### What you will do
1. Put this sentence from the news report on the BSE crisis into French: "THE Minister for Agriculture hinted yesterday that the EU budget for cereals would almost certainly have to be raided to pay for the BSE crisis."
2. Write the next few sentences of the news report on the BSE crisis, picking up after its last sentence.

THE Minister for Agriculture hinted yesterday that the EU budget for cereals would almost certainly have to be raided to pay for the BSE crisis.
The admission led to a strong, response from the Irish Farmers Association whose president, Mr John Donnelly also in Brussels said farmers would not tolerate such practice.
Trying to dump the entire cost of BSE cuts on the CAP budget would penalise farmers for a crisis not of their making."
Mr Yates was here for his first meeting in the chair of the EU Farm Council which last night backed in principle further proposals from the Farm Commissioner, Mr Franz Fischler, to exclude potentially infectious animal matter from the food chain.
Mr Fischler told ministers that new standards proposed by the French to the EU's Scientific Veterinary Committee last week would be supplemented. This meant that as well as nervous tissue and spinal matter, the spleens of sheep and goats would also be prohibited from food and feed stuff use.

### Dataset records
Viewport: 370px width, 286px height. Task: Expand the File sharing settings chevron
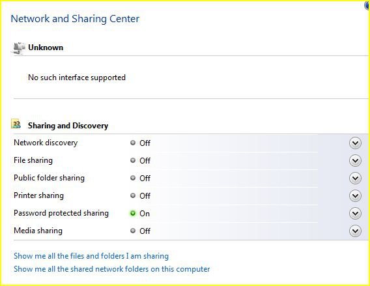tap(355, 161)
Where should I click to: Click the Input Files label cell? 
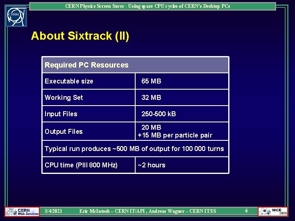point(89,114)
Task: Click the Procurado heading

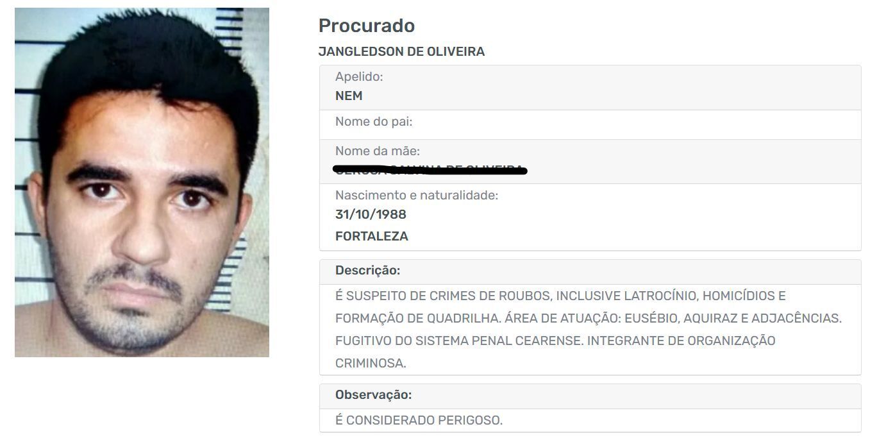Action: point(367,26)
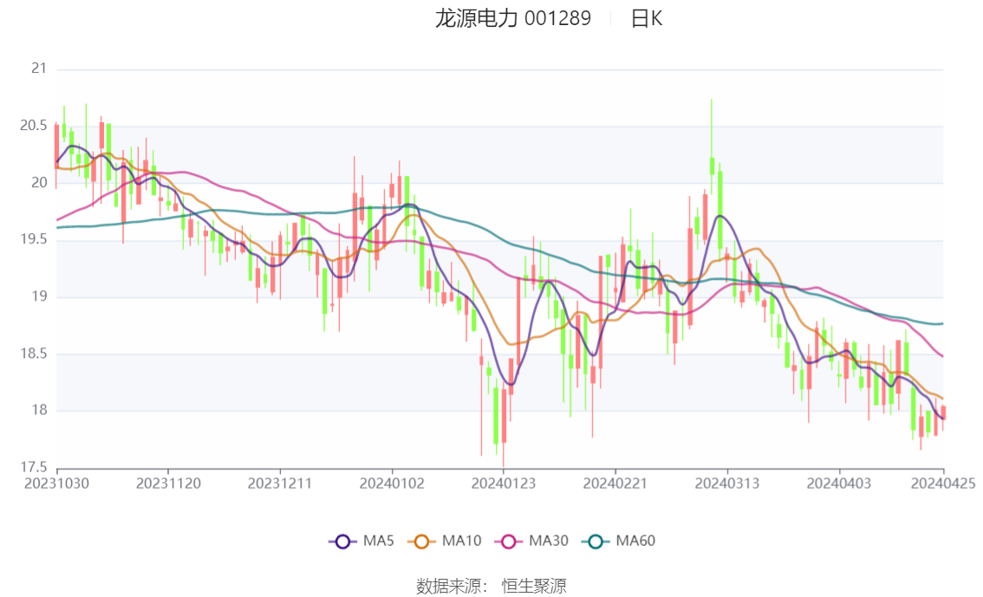The height and width of the screenshot is (597, 983).
Task: Hide the MA30 line via its label
Action: tap(549, 541)
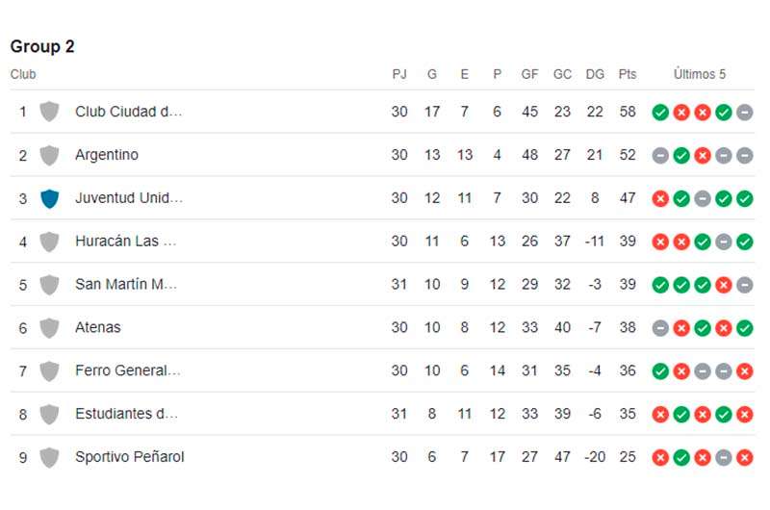Click the PJ column header
770x510 pixels.
(399, 74)
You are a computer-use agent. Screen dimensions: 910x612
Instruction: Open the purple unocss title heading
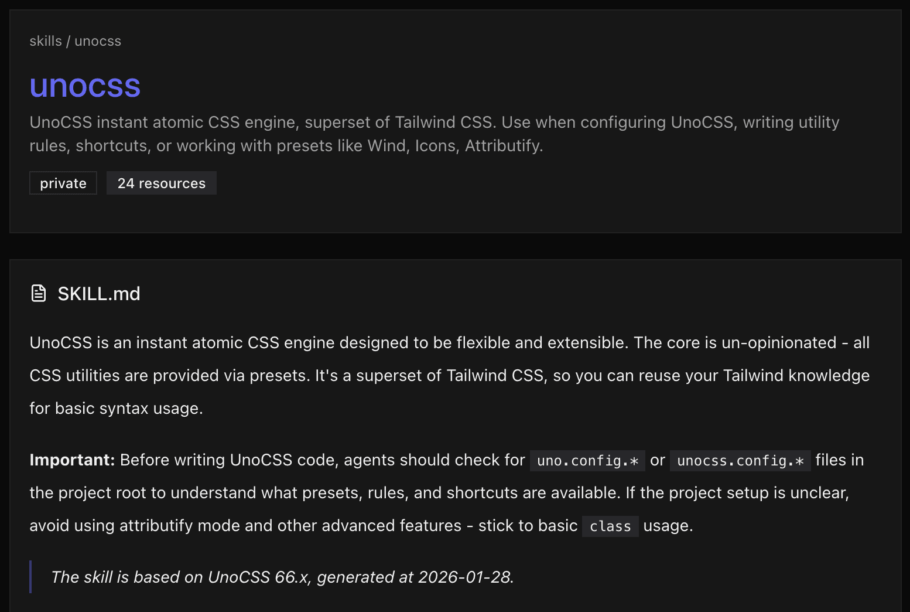(x=85, y=86)
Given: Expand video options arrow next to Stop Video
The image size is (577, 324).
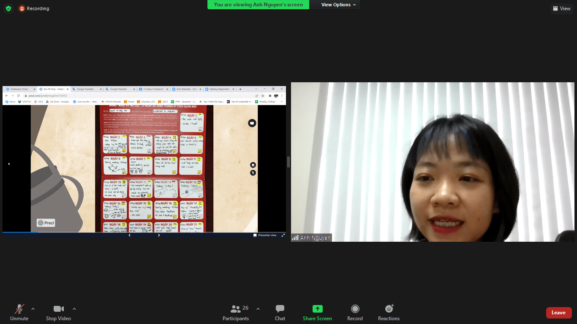Looking at the screenshot, I should point(74,308).
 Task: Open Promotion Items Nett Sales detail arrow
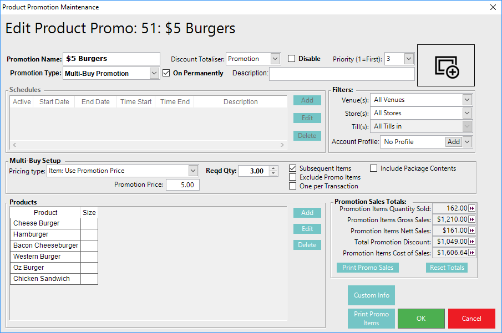point(472,230)
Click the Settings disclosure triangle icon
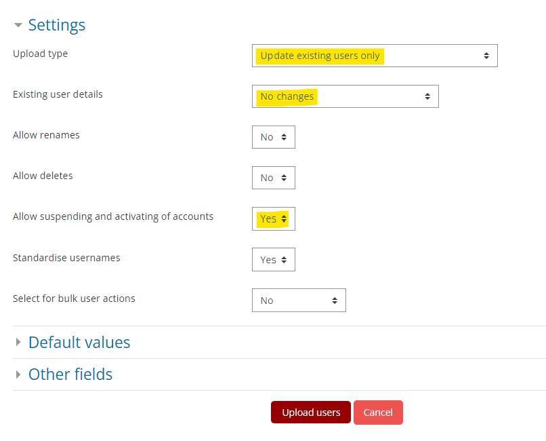This screenshot has width=546, height=441. click(x=18, y=25)
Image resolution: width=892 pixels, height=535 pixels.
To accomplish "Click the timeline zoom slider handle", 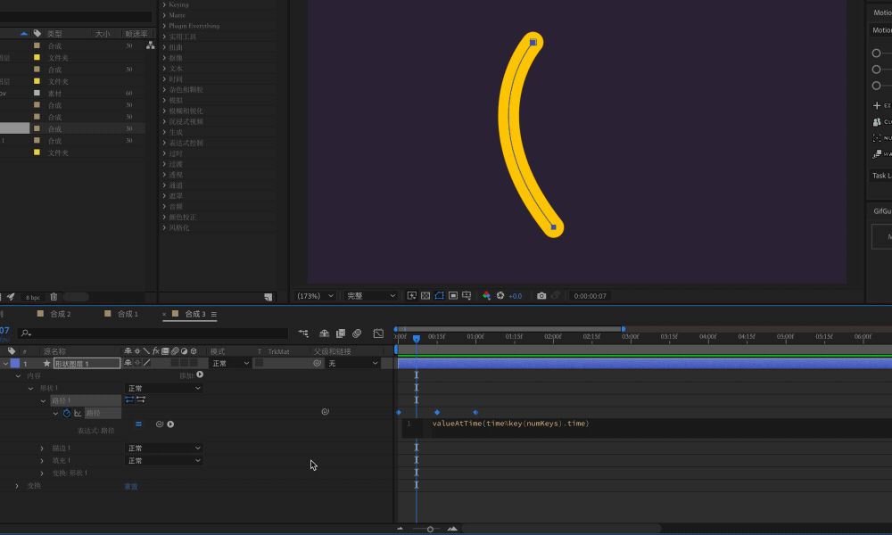I will (x=430, y=529).
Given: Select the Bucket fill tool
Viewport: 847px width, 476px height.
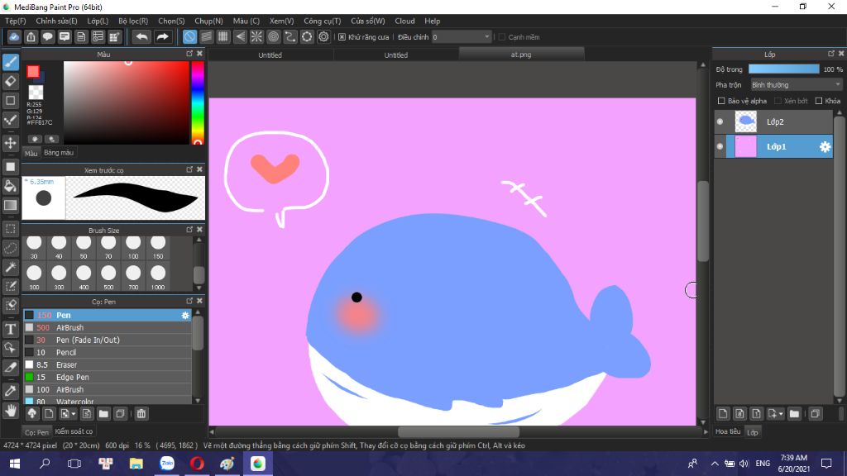Looking at the screenshot, I should pos(11,186).
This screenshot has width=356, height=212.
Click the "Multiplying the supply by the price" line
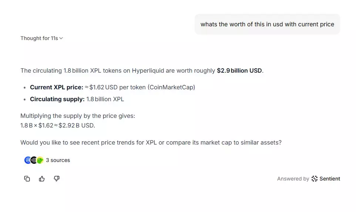(78, 116)
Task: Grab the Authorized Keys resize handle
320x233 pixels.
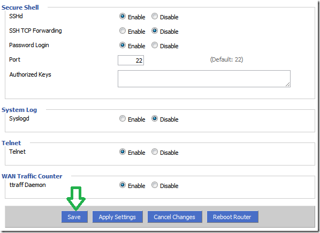Action: (287, 84)
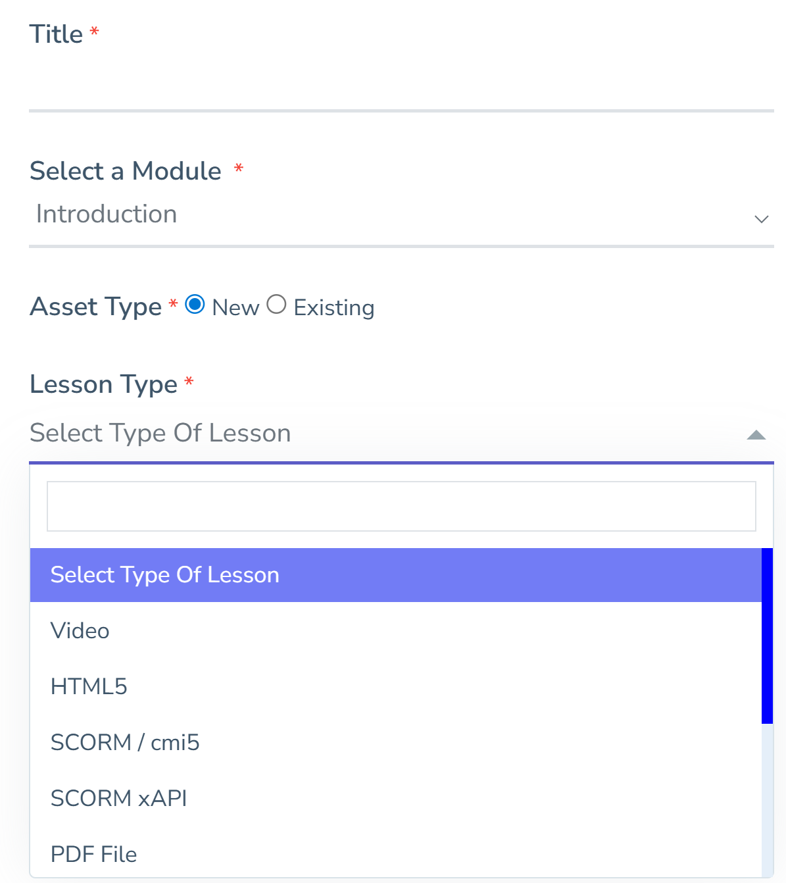
Task: Select the Existing asset type radio button
Action: (x=276, y=305)
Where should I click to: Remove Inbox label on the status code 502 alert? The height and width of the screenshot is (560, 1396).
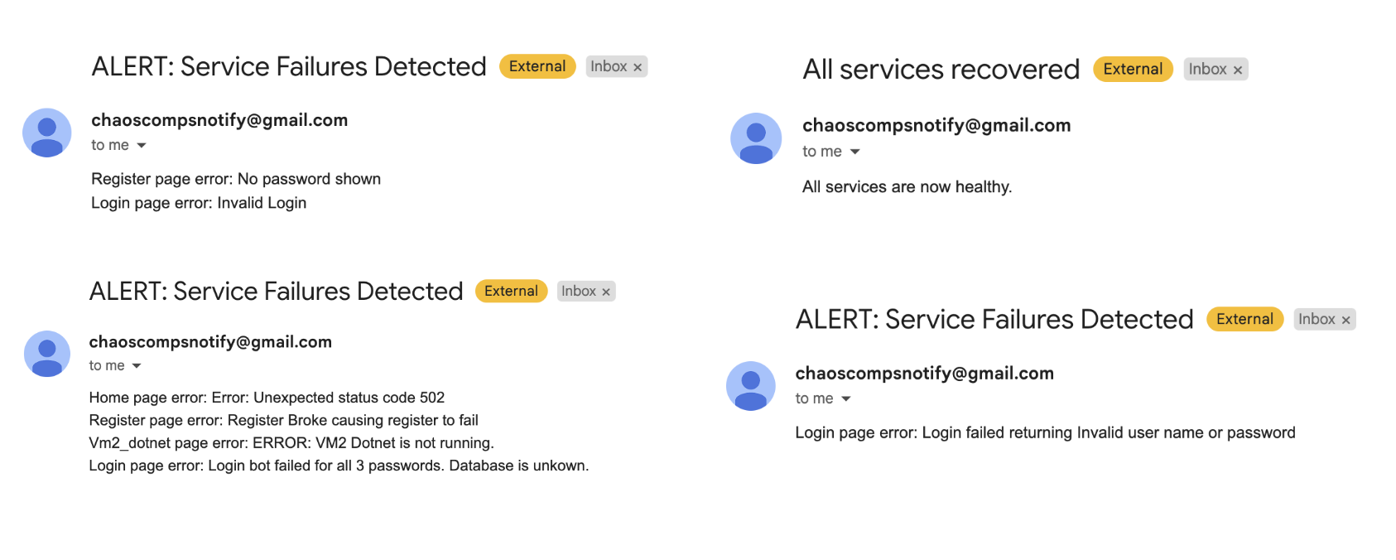(606, 292)
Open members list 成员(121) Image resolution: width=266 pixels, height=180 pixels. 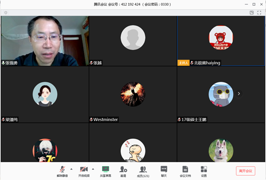[x=143, y=171]
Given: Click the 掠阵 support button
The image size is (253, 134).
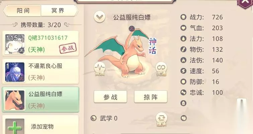Looking at the screenshot, I should 151,97.
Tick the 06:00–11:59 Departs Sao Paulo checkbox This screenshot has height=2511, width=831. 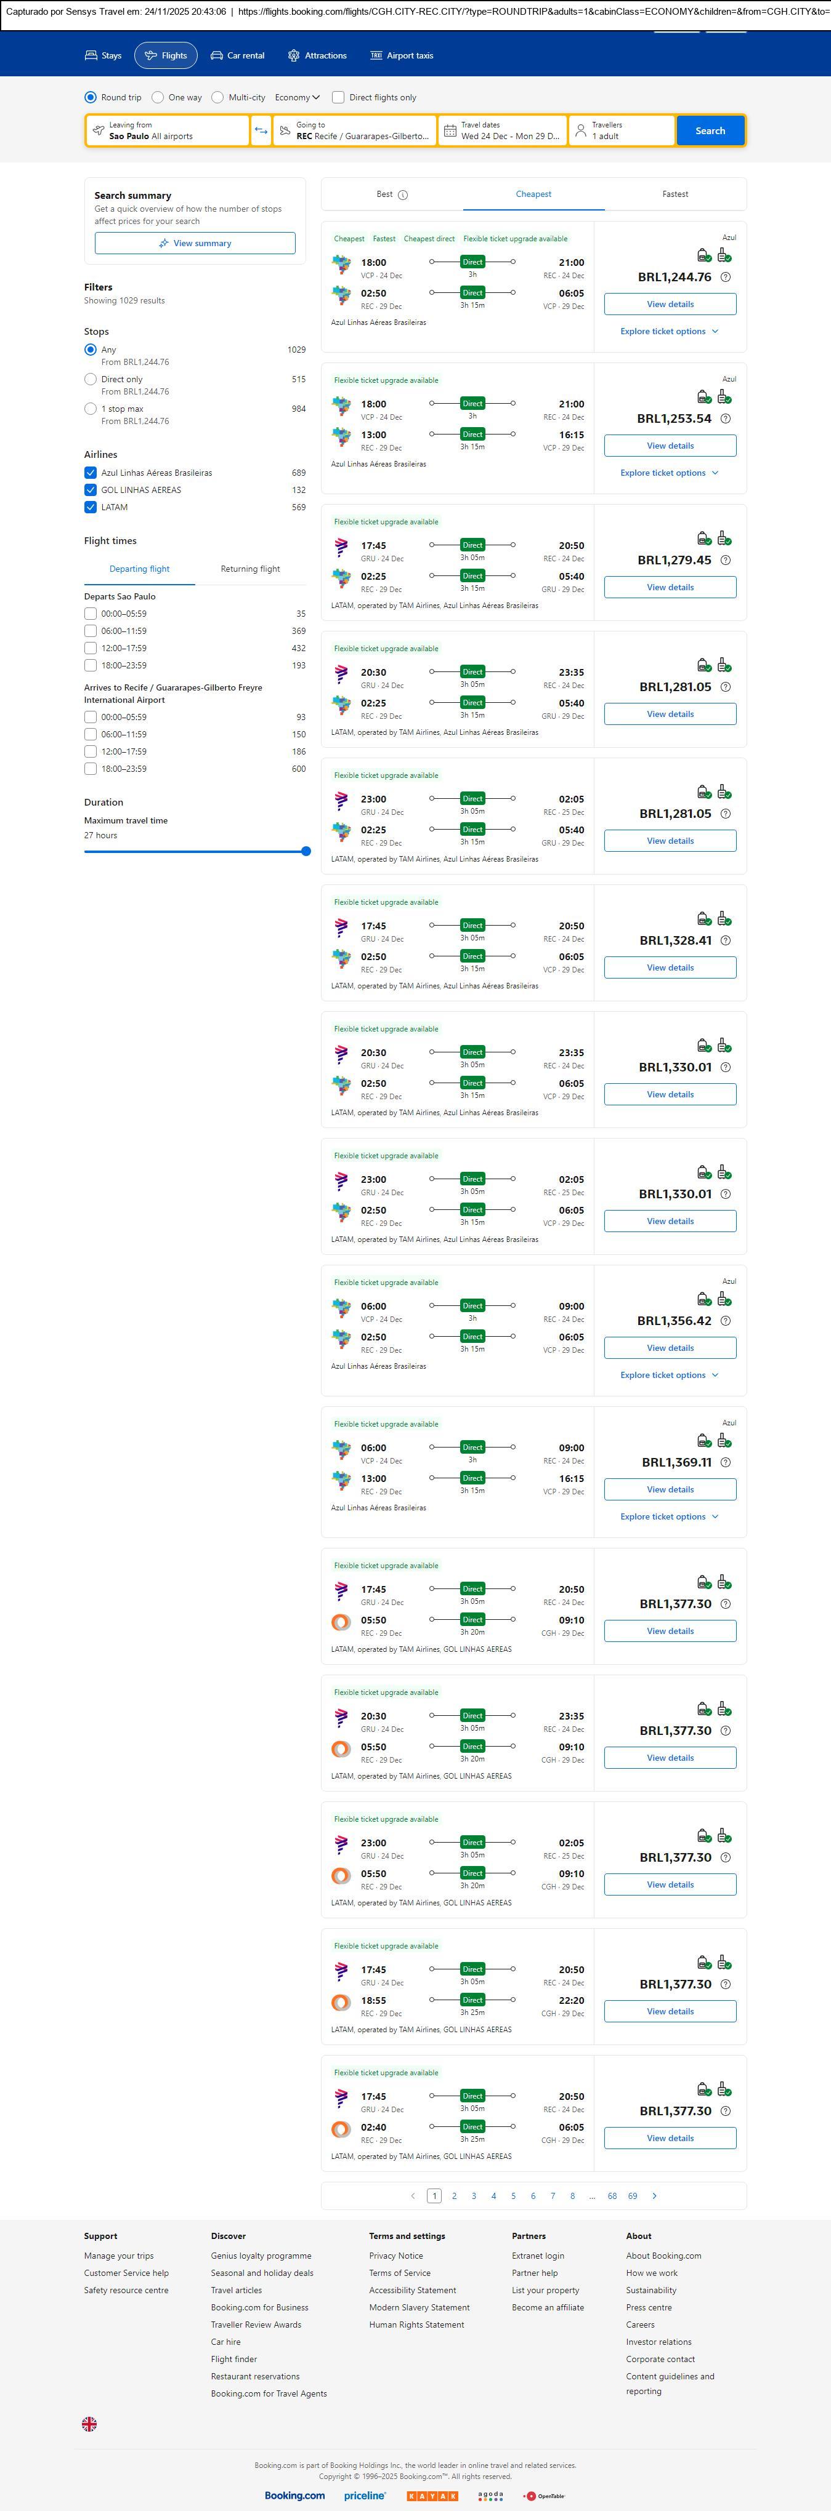point(91,631)
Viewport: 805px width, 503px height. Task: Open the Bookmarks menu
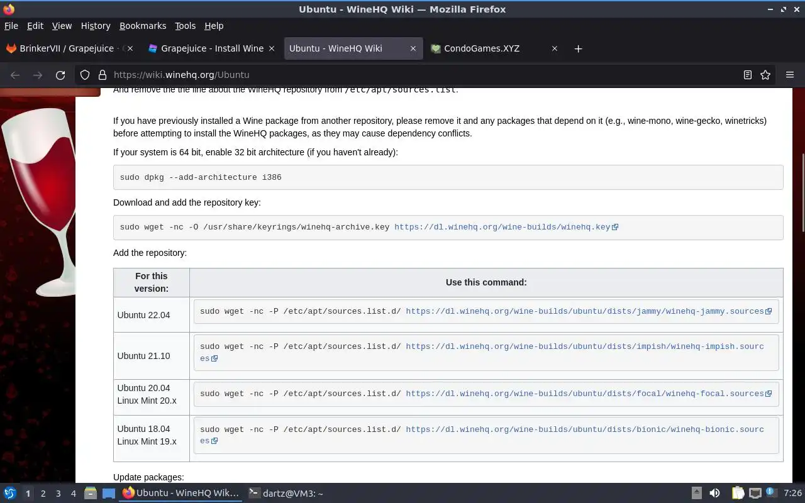coord(143,26)
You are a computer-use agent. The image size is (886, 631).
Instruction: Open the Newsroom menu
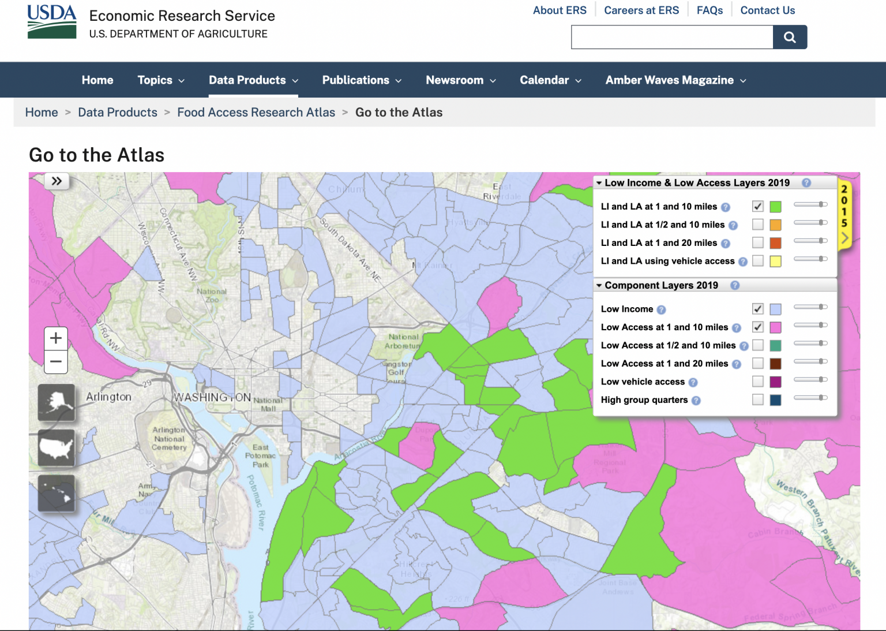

### Results in order
1. Le ministre de l'Agriculture a laissé entendre hier que le budget de l'UE consacré aux céréales devrait presque certainement être ponctionné pour financer la crise de l'ESB.

2.
Ireland does not feed bone meal to sheep, and would have no problem implementing such a regulation, Mr Yates said.
The proposals now go to the appropriate Standing Veterinary Committee for enactment.
The meeting dealt with several minor matters before discussing Mr Fischler's proposals for rebalancing the beef market.
Over the next few two or three days, it will tackle the thorny interconnected issues of the 1997 price package and fruit and vegetable market reform. Agreement is also expected on a reduction in set aside to 5 per cent.
Mr Yates said a debate on the rebalancing was inevitable given the fall in consumption and price, and the prospect of more than a million tonnes of intervention by next year.
An immediate decision was needed from the Commission, he said, on raising the ceiling for intervention this year. The September meeting of farm ministers would have to take medium term decisions about rebalancing.
Mr Yates was cautious about his response to the Commission's proposal to extend the scheme to slaughter seven day old bull calves in dairy herds, the so called "Hero option. During its presidency Ireland had to broker the deal and take a neutral view between different forms of bull and cow use but he did not anticipate the scheme being made compulsory.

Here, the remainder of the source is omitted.